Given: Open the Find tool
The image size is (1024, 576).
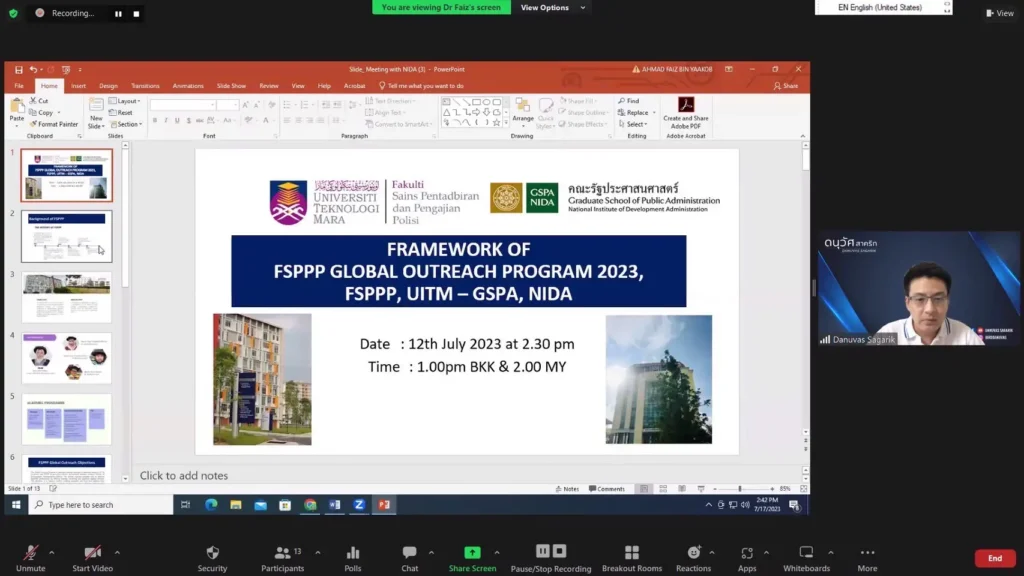Looking at the screenshot, I should coord(633,100).
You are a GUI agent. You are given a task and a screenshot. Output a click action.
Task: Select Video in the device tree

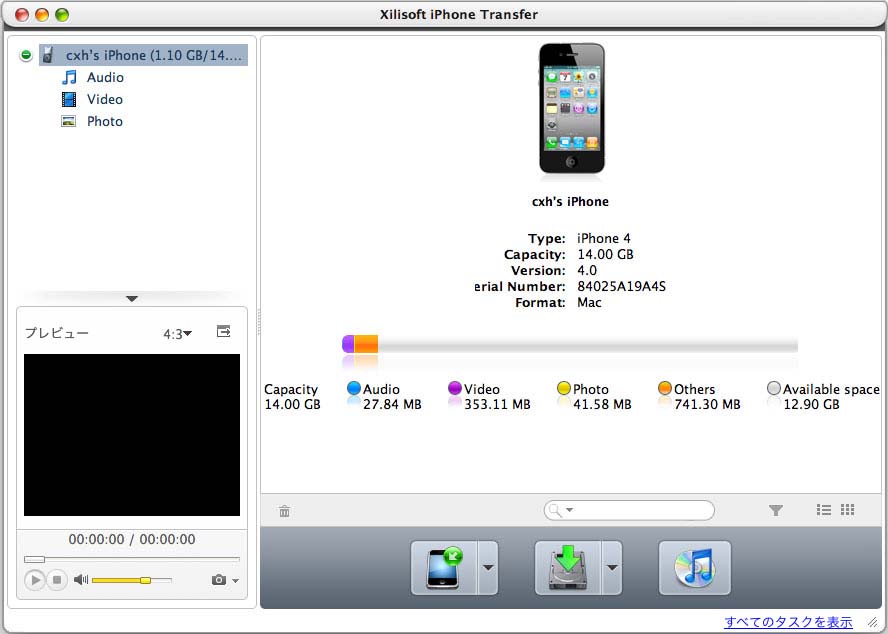pos(105,99)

----------------

Task item: Leaving the pictures aside, transcribe the entire listing exactly.

Reply:
Given: Open the Find tool
The image size is (1024, 576).
Looking at the screenshot, I should coord(633,100).
You are a GUI agent. You are given a task and a screenshot. Output a click action.
Task: Select Video in the device tree

pos(105,99)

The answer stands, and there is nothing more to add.